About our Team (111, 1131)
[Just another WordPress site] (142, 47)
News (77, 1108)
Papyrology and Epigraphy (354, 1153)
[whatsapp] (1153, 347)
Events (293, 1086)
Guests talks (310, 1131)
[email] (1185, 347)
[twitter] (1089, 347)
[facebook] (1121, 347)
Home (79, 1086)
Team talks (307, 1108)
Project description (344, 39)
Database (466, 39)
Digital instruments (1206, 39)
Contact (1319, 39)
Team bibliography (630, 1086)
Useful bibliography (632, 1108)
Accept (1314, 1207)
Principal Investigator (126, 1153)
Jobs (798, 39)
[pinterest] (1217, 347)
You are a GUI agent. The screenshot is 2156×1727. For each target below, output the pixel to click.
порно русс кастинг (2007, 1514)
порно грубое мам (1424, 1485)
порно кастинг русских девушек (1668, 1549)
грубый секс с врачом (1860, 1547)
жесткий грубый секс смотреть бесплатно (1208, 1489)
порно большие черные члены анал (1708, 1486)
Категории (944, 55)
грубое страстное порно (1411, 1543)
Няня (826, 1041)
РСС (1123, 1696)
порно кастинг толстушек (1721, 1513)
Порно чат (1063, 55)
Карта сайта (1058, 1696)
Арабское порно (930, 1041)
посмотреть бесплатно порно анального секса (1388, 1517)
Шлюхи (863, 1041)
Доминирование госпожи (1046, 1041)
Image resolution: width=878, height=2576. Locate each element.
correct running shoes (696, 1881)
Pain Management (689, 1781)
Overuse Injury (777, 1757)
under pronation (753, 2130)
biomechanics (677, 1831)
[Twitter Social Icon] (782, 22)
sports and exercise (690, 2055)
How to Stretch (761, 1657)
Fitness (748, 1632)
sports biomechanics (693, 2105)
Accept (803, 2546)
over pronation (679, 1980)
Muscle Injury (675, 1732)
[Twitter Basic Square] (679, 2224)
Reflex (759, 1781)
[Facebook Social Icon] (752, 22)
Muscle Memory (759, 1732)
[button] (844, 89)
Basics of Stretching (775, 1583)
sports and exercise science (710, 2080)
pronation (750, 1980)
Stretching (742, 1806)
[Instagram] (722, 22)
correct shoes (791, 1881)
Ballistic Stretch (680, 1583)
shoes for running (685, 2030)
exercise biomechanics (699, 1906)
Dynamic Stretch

### Exercise instructions
Everything from the first line of the records through the line containing "sports and exercise (690, 2055)" is to be set down exactly, while later lines are left out.

### Output
About our Team (111, 1131)
[Just another WordPress site] (142, 47)
News (77, 1108)
Papyrology and Epigraphy (354, 1153)
[whatsapp] (1153, 347)
Events (293, 1086)
Guests talks (310, 1131)
[email] (1185, 347)
[twitter] (1089, 347)
[facebook] (1121, 347)
Home (79, 1086)
Team talks (307, 1108)
Project description (344, 39)
Database (466, 39)
Digital instruments (1206, 39)
Contact (1319, 39)
Team bibliography (630, 1086)
Useful bibliography (632, 1108)
Accept (1314, 1207)
Principal Investigator (126, 1153)
Jobs (798, 39)
[pinterest] (1217, 347)
You are a GUI agent. The screenshot is 2156×1727. For each target below, output the pixel to click.
порно русс кастинг (2007, 1514)
порно грубое мам (1424, 1485)
порно кастинг русских девушек (1668, 1549)
грубый секс с врачом (1860, 1547)
жесткий грубый секс смотреть бесплатно (1208, 1489)
порно большие черные члены анал (1708, 1486)
Категории (944, 55)
грубое страстное порно (1411, 1543)
Няня (826, 1041)
РСС (1123, 1696)
порно кастинг толстушек (1721, 1513)
Порно чат (1063, 55)
Карта сайта (1058, 1696)
Арабское порно (930, 1041)
посмотреть бесплатно порно анального секса (1388, 1517)
Шлюхи (863, 1041)
Доминирование госпожи (1046, 1041)
Image resolution: width=878, height=2576. Locate each element.
correct running shoes (696, 1881)
Pain Management (689, 1781)
Overuse Injury (777, 1757)
under pronation (753, 2130)
biomechanics (677, 1831)
[Twitter Social Icon] (782, 22)
sports and exercise (690, 2055)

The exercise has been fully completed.